Enterprise Data Integration Platform
A high-performance distributed data platform enabling semantic data discovery and SQL-based querying across heterogeneous data sources. Co-developed at Stream Financial to solve the enterprise data integration challenge—allowing tech-savvy business users to access and query data without requiring IT change requests.
Large organisations with complex legacy infrastructure face a dilemma: technology that enabled growth has reached a turning point in value. Legacy systems are inflexible when agility is needed for changing markets.
The tools available to business users for discovering and accessing enterprise data are poor. When data is found, extracting and using it productively is difficult—leading to proliferation of shadow IT spreadsheets and Access databases.
DataFusion provides a semantic layer that makes business-relevant metadata available, along with tools to discover, retrieve, and process information regardless of where that data actually resides in the enterprise.
Written from ground up in C++ to leverage vector processing in modern CPUs.
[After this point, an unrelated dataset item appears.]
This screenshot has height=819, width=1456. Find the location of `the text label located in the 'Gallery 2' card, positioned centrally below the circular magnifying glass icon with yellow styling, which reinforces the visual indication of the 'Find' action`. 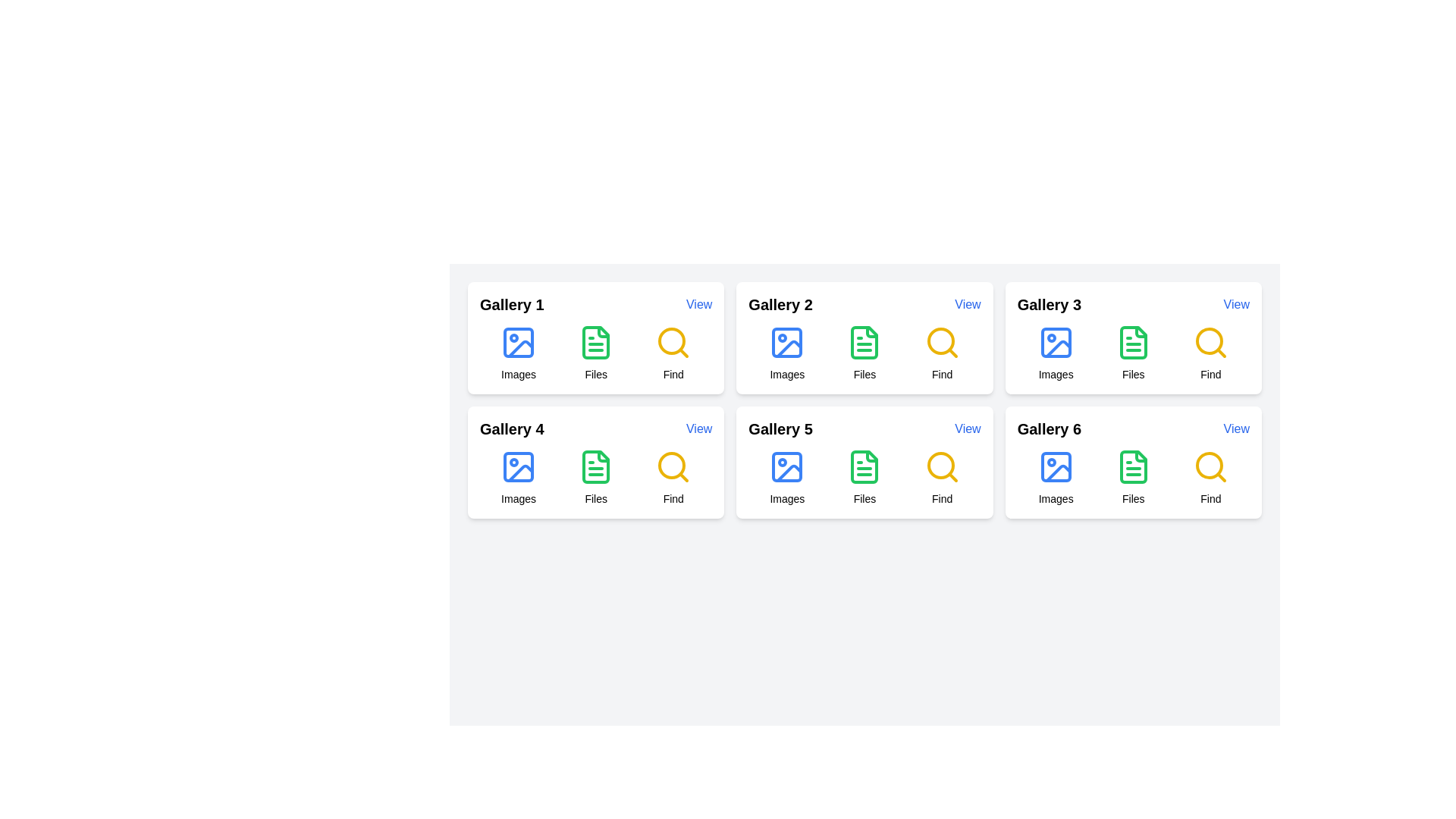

Provides exceptional read/write speeds with data compression that's actually faster than uncompressed operations.
SQL '92 compliant engine that distributes queries across multiple heterogeneous data sources, combining results seamlessly with full data lineage tracking.
Extensible services that provide access to data: CSV files, ODBC sources (Excel/Access), databases (SQL Server, Oracle, Snowflake), and opaque providers for R, Matlab, Python scripting.
Bespoke map-reduce optimized for low latency with in-memory processing while maintaining data persistence to disk for durability.
Client Query → Query Engine → Provider Selection → Distributed Execution → Result Aggregation → Transparent Lineage
Risk & Finance data unification: Enable consolidated views across traditionally siloed systems
Regulatory reporting: Aggregate data from multiple sources for BCBS239 compliance
Data quality initiatives: Provide single query interface for data validation across systems
Business intelligence: Allow business users to create ad-hoc analyses without IT involvement
Legacy system migration: Query both old and new systems during transition periods
DataFusion represents the transition from consulting (identifying data integration problems) to building (creating technology solutions). The same first-principles approach used later in PAI and Risk-Agents—understand the problem deeply, then build something that addresses the root cause.